Perry bids farewell
Published 7:06 pm Sunday, June 28, 2015
WINTON – From his humble beginnings he rose to the top; and by his own admission, this is not ‘the end’.
More than 50 well-wishers turned out at the Hertford County Public Schools District Office boardroom Thursday afternoon to bid farewell as well as to honor HCPS Superintendent Dr. Michael Perry.
The Murfreesboro native, who began his career in the county education system as a primary school student at C.S. Brown and rose to become its top administrator, will leave his job at the end of the month and has accepted a similar post with the Westmoreland County (VA) school system.
“I’ll still be involved in education, I’ve still got a few more things to do,” Perry said, in between the handshakes and the hugs bestowed on him at the soiree.
Of Perry’s three decades of experience in education, more than two thirds of it has been spent in the Hertford County school system from student, to teacher, to instructional specialist, and finally as superintendent. Other career stops from Raleigh to Rocky Mount-Wilson to Rockingham include serving as executive director of student services, executive director for middle schools, director of school improvement, principal, assistant principal and assistant superintendent.
As of his leaving, Perry served as the President of Roanoke River Valley Education Consortium (RRVEC) of Superintendents, which includes Hertford, Bertie, and Warren counties. He also served on the North Carolina School Superintendents Association (NCSSA) Executive Board and represents the state Region 1 superintendents.
Perry earned his doctor of education in educational leadership and his masters in elementary education from East Carolina University. He also is an ordained minister and holds a bachelor of science in theology from Cairn University, where he is inducted into their athletic Hall-of-Fame.
Among his accomplishments, Perry established a Science, Technology, Engineering, and Mathematics (STEM) high school in Hertford County, implemented what he feels were sound financial practices in this district, and completed several facility projects. There was also another trio of things he cites are for the betterment of HCPS.
“I’m really proud of what we’ve done as far as security within the schools,” Perry stated. “We’ve upgraded technology and began the implementation of a one-to-one technology initiative within the district; and one of the bigger things I’m most proud of is that we’ve been able financially to scale back and get ourselves almost within a working budget without having to release anyone.”
Perry says the financial practices done through attrition have helped preserve jobs within the district. He also cites improvements in academic performance among students.
“It’s not even close, not even close, to what I want to have,” he said. “I think we’re on track to do a better job.”
Partnerships with local businesses through the district’s Career Technical Education curriculum and the NC-IRIS program (North Carolina Investing in Rural Innovative Schools) are the final jewel Perry wears in his crown.
“Communities in schools, university, and partnership with Nucor,” Perry speaks as he rattles them off. “We’ve got now more certifications through the new business aspects; and to bring NC-IRIS to Hertford County where our high school kids can get up to two years of free college by simply taking courses now because parents save money and kids get an opportunity.”
Perry doesn’t consider his job unfinished, as much as he mentions things left undone.
“I didn’t come to leave in three years,” he noted, “I believed there was some work to be done, and that I could get it done; so I am going to have that lagging feeling of not accomplishing all I feel we could have done.”
Julius Walker, retired superintendent of Washington County schools, has been working with Perry since the latter announced he would be leaving the district.
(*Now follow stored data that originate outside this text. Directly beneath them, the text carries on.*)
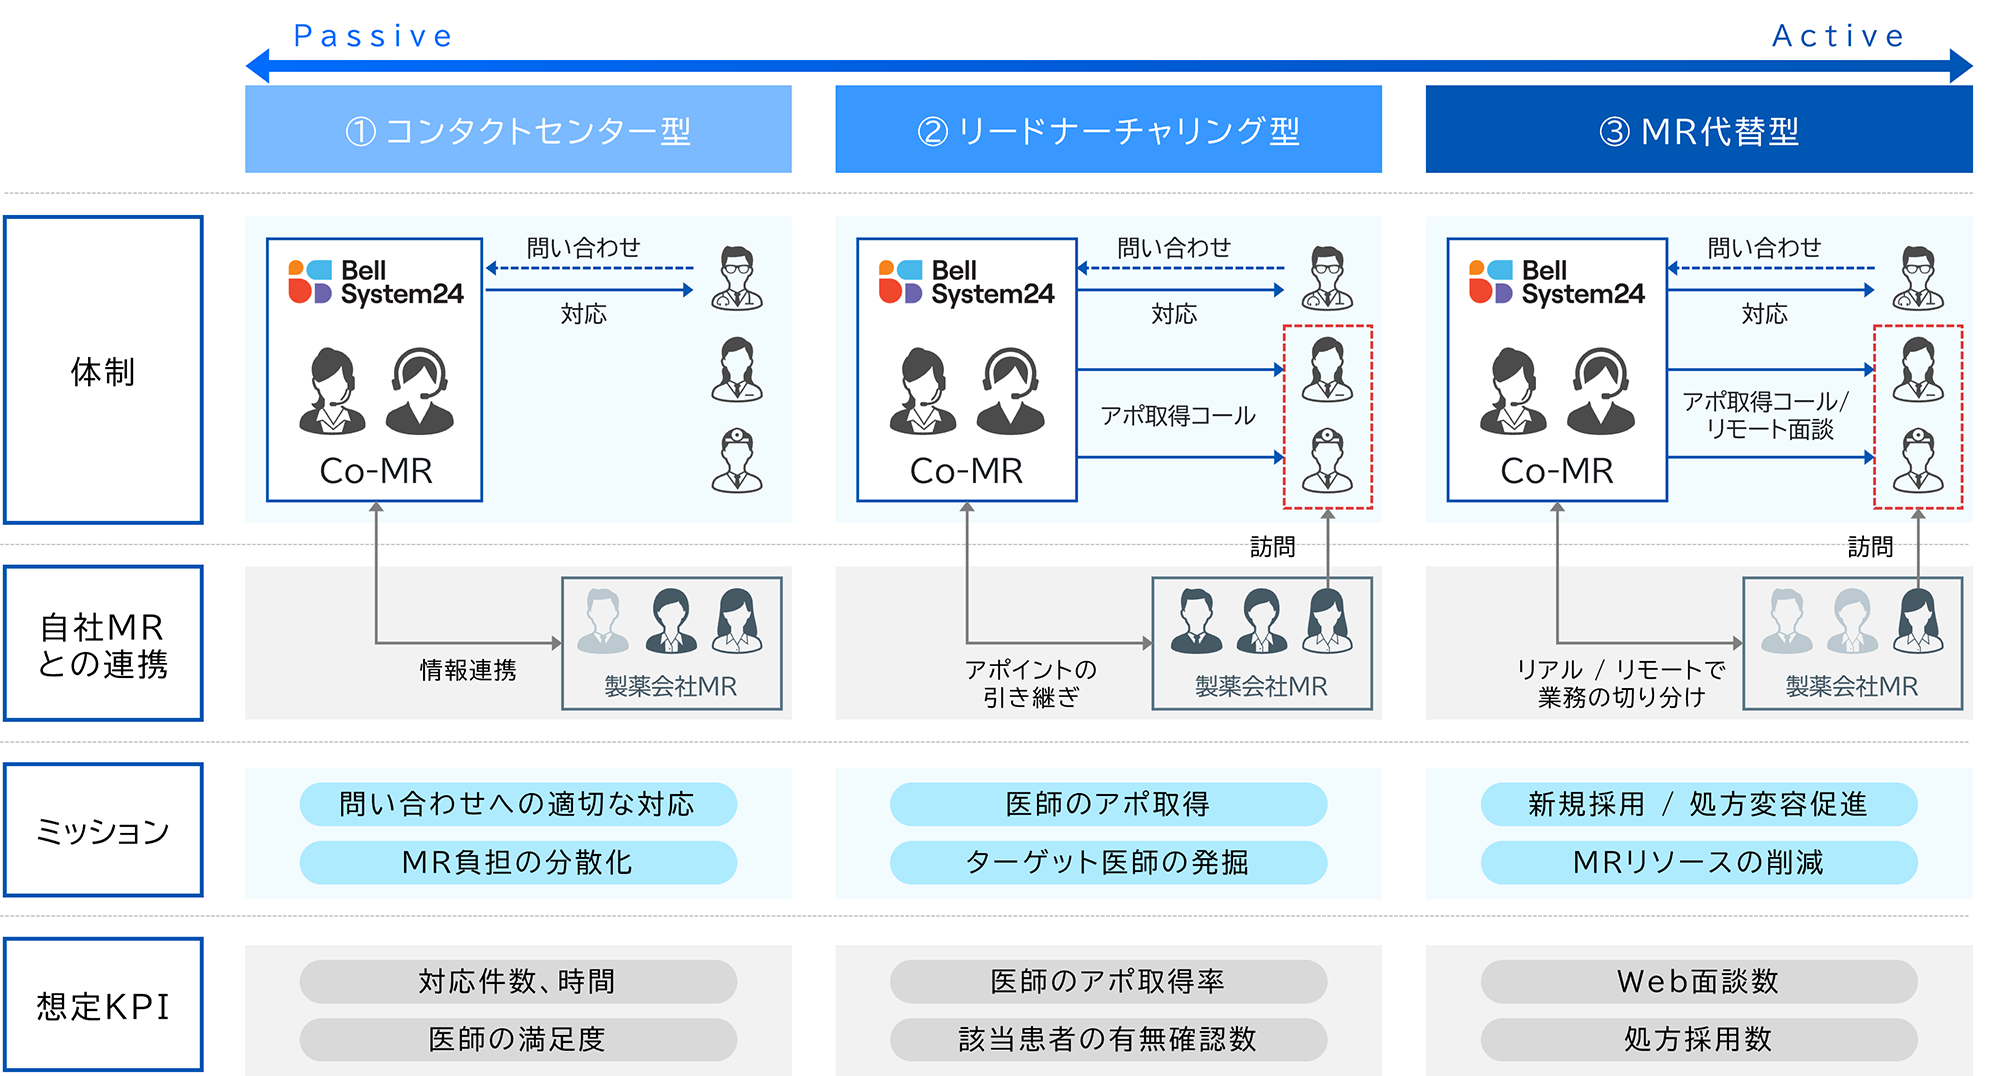Click the arrowhead beside the Active label
Screen dimensions: 2000x1076
coord(1960,66)
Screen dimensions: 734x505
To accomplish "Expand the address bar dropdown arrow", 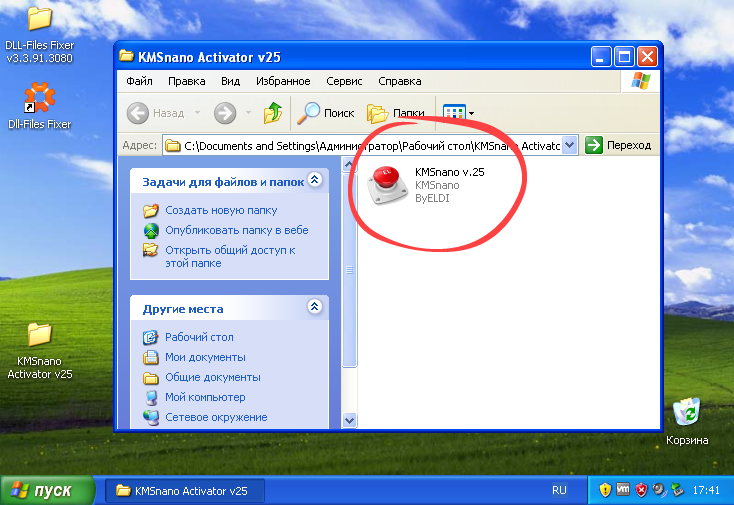I will tap(570, 145).
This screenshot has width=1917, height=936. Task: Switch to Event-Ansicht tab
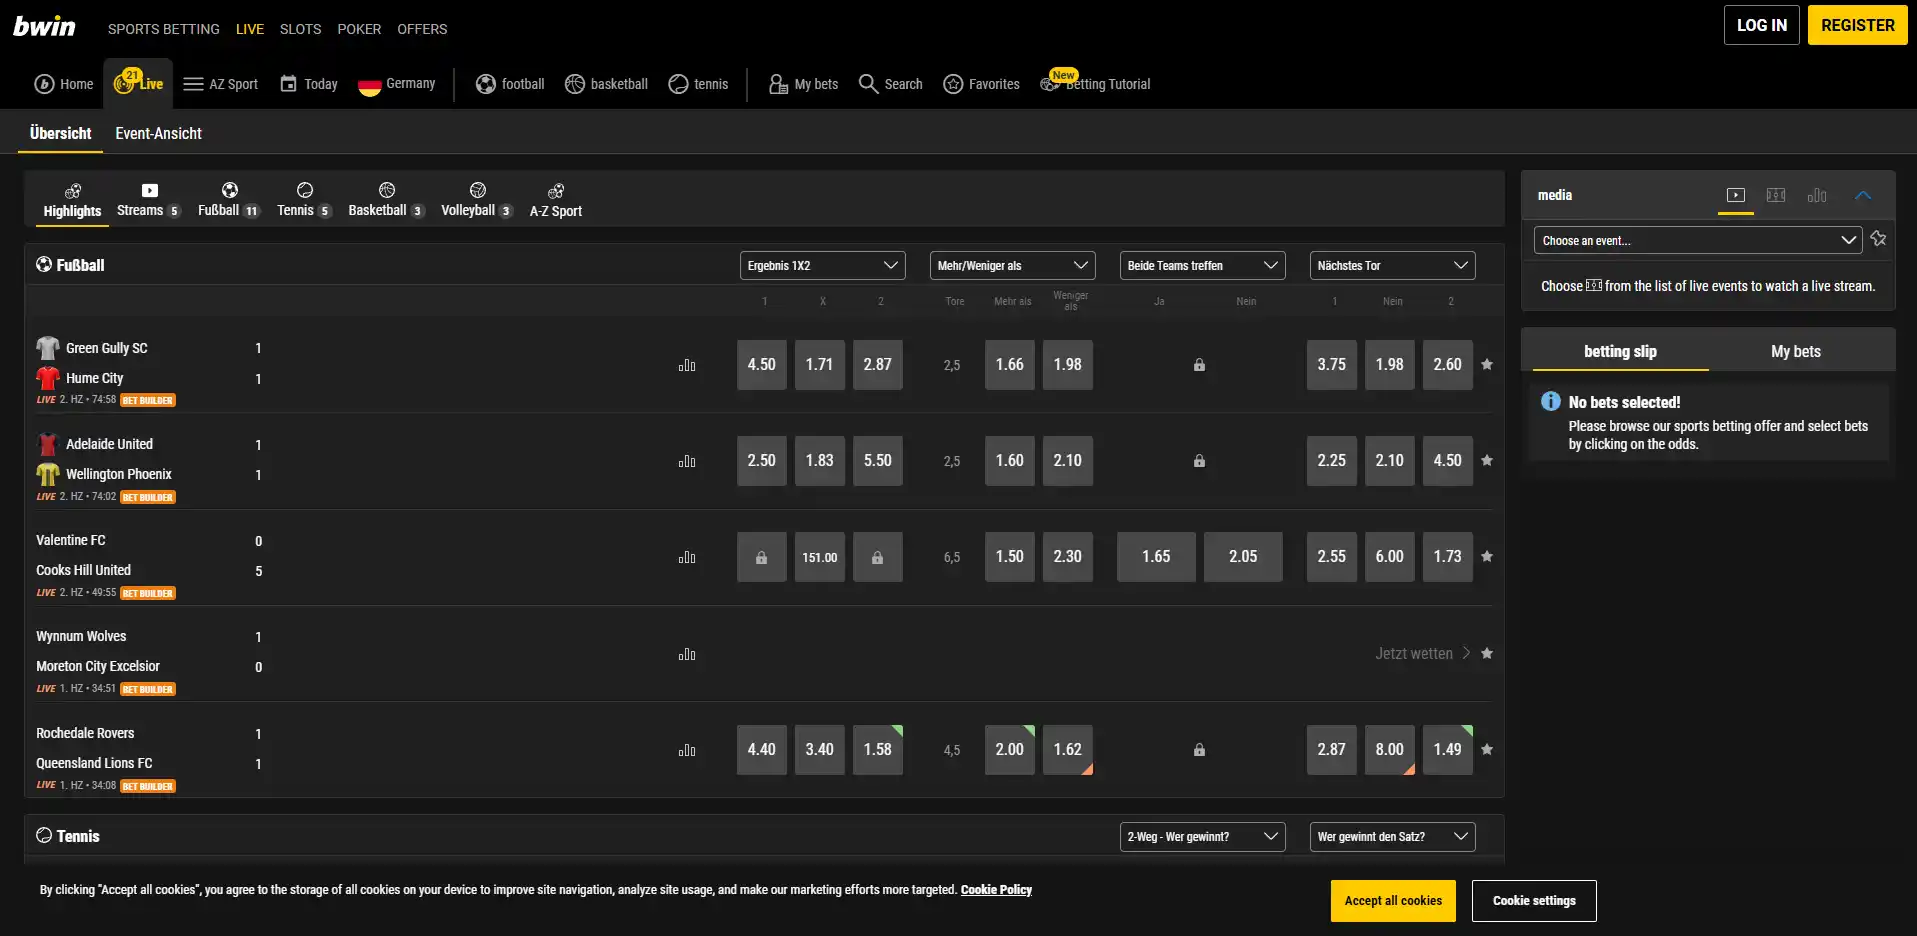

Walker brings back his skills to the Hertford County district on an interim basis having served as interim superintendent prior to Dr. Perry’s arrival.
“I’m leaving them the opportunity to start with a clear financial field so they can come in and just concentrate on instruction and academics. That’s a good place for a superintendent to begin, so I feel good about leaving a clean desk,” Perry says.
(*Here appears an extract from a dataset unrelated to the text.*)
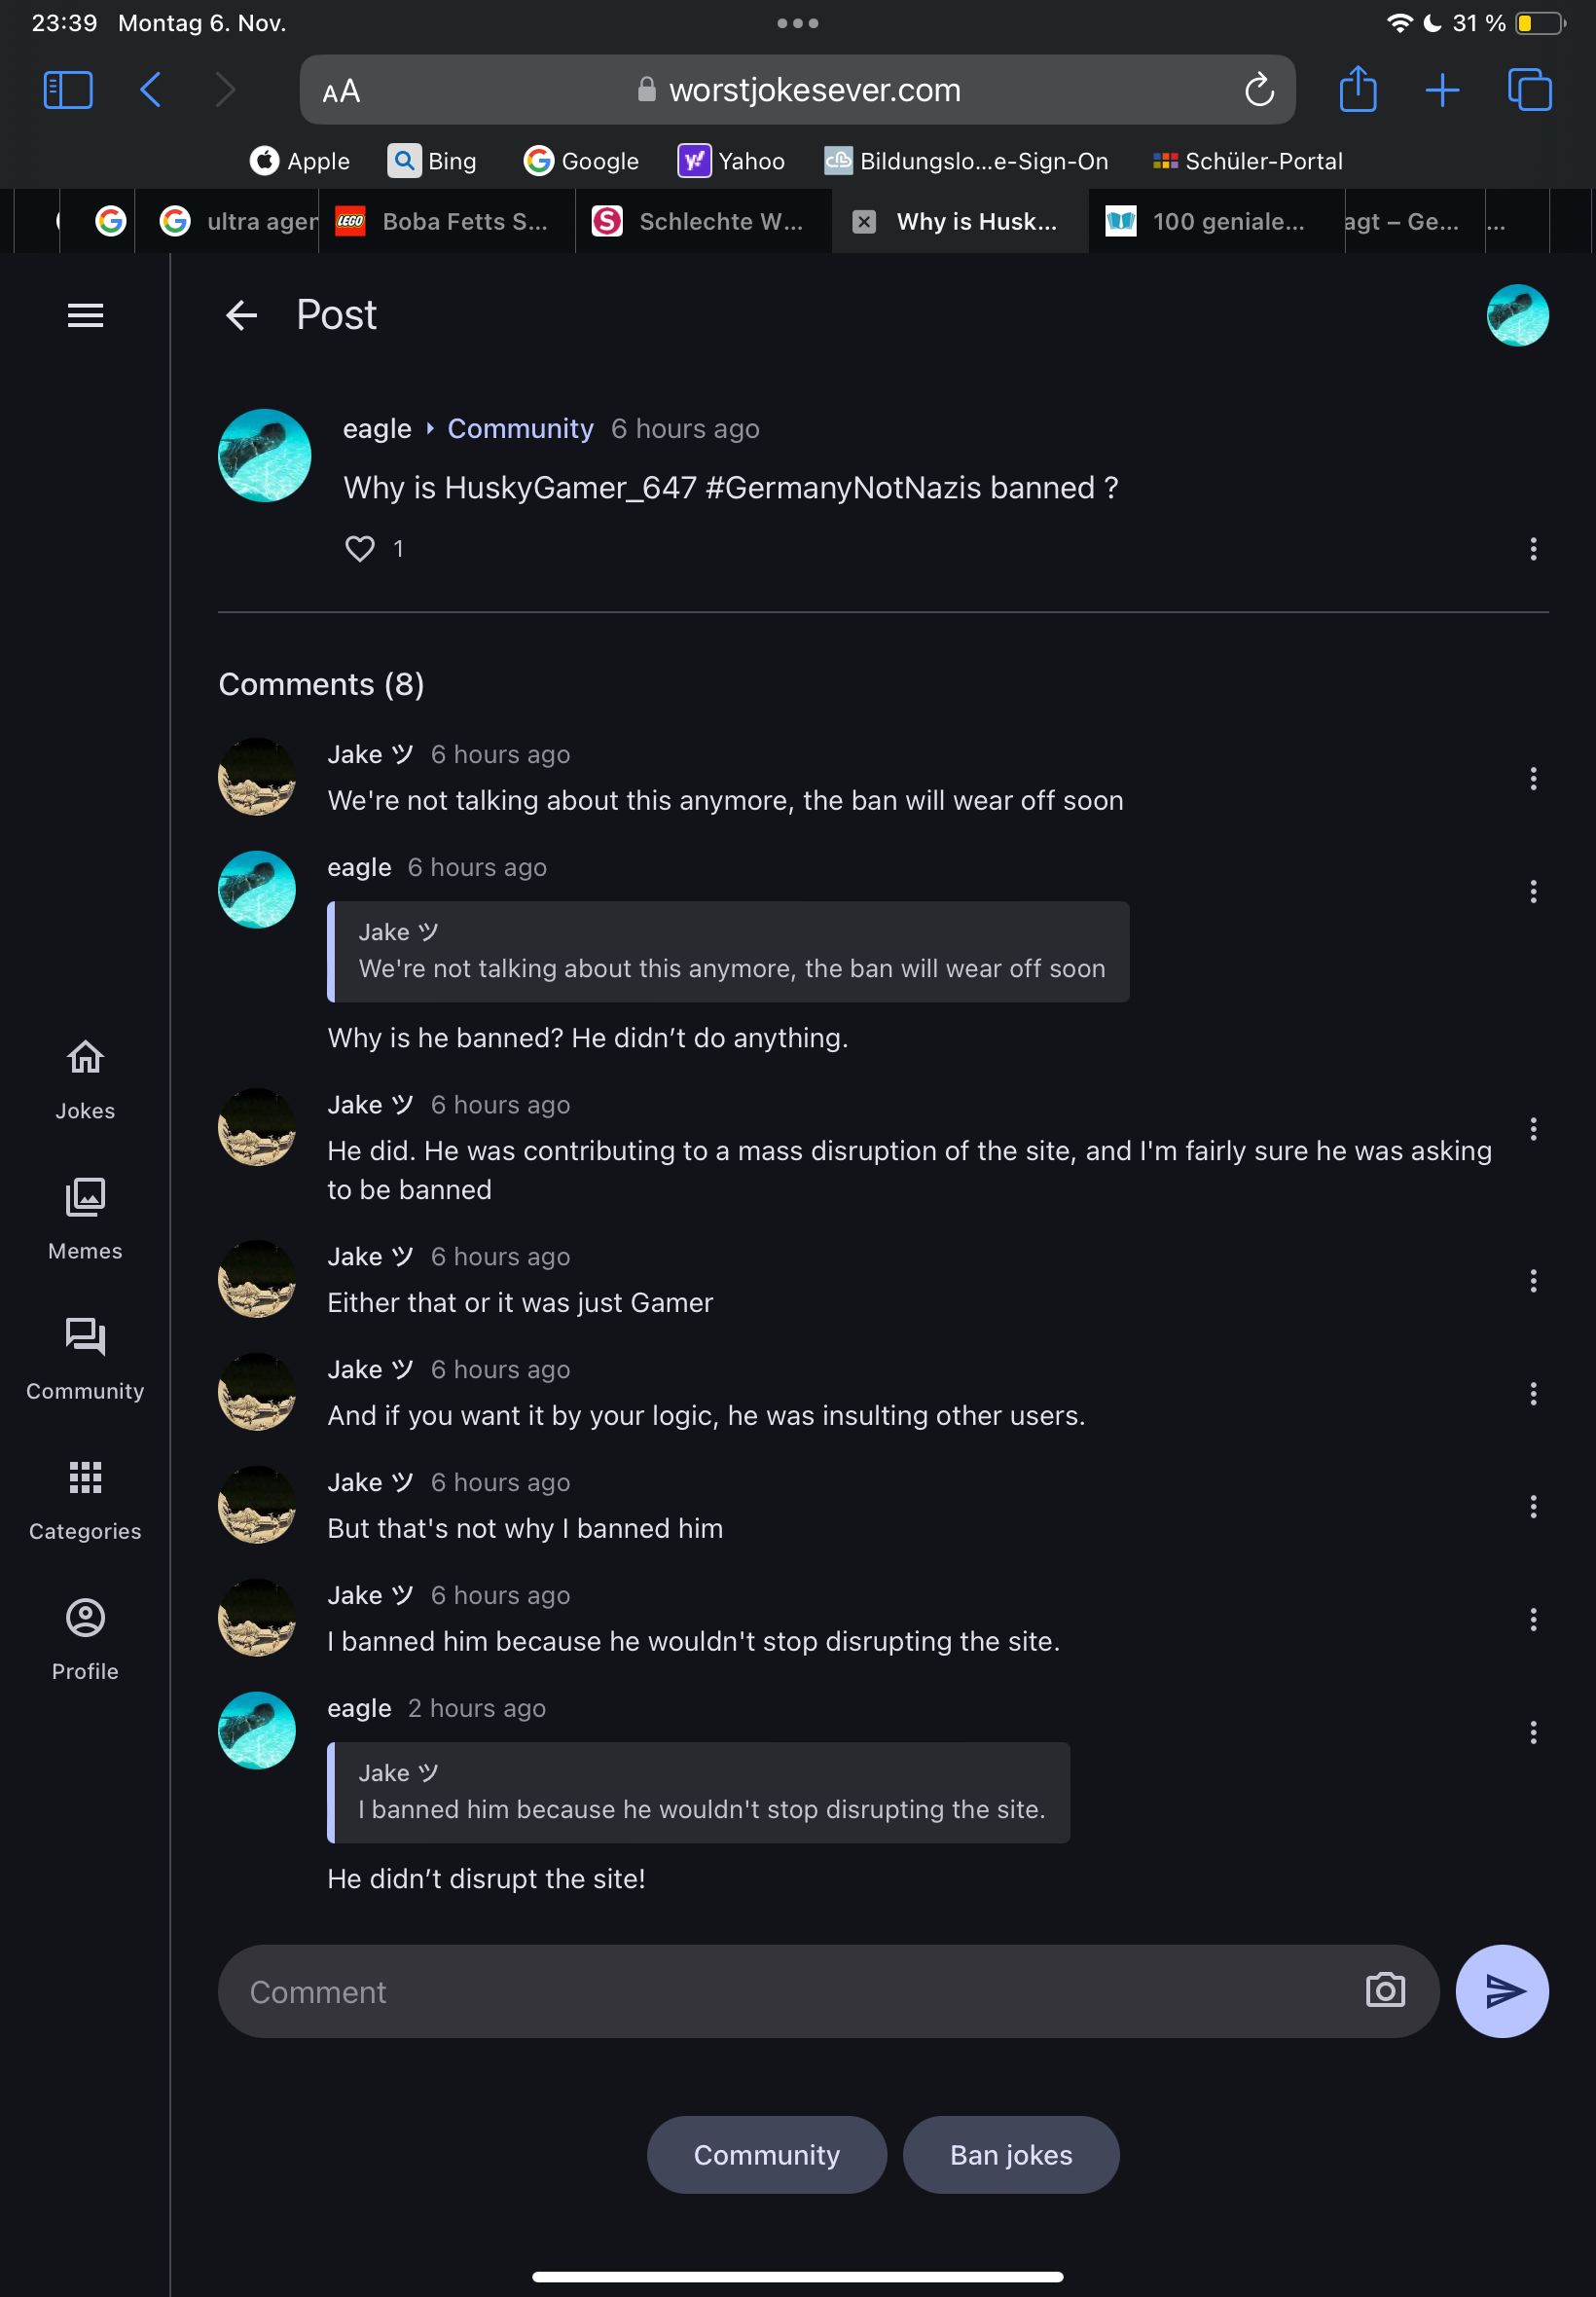1596x2297 pixels.
Task: Send the comment with paper plane button
Action: coord(1501,1991)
The superintendent hopes his legacy will be his love of the county, and its children.
“I just love the kids of this county because I was once one of them,” Perry recalls. “I just hope whomever comes after me loves them enough to just do whatever it takes so that they can receive a world-class education.”
Perry was treated to a video presentation of his life in Hertford County education, including the surprise of some of his childhood photos contributed by his family.
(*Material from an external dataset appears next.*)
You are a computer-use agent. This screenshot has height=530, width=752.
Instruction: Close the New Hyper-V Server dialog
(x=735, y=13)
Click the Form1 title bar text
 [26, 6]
Following a donation of gifts, testimonials from school board members, parents and more well-wishers along with others in the district system, Perry closed the reception with an impassioned plea to continue the work in education.
“I thank the board (of education) for giving me this opportunity,” he intoned. “Many, many years ago it was my dream to come here, so Hertford County gave me a chance to do one of the things on my ‘bucket list’. Our schools are workforce development magnets. I’ve always dreamed big, and I’ve always been called a visionary; I wanted to come back here and impact children because this is home and I believed I could make a difference and they gave me an opportunity. I can’t thank them enough for that.”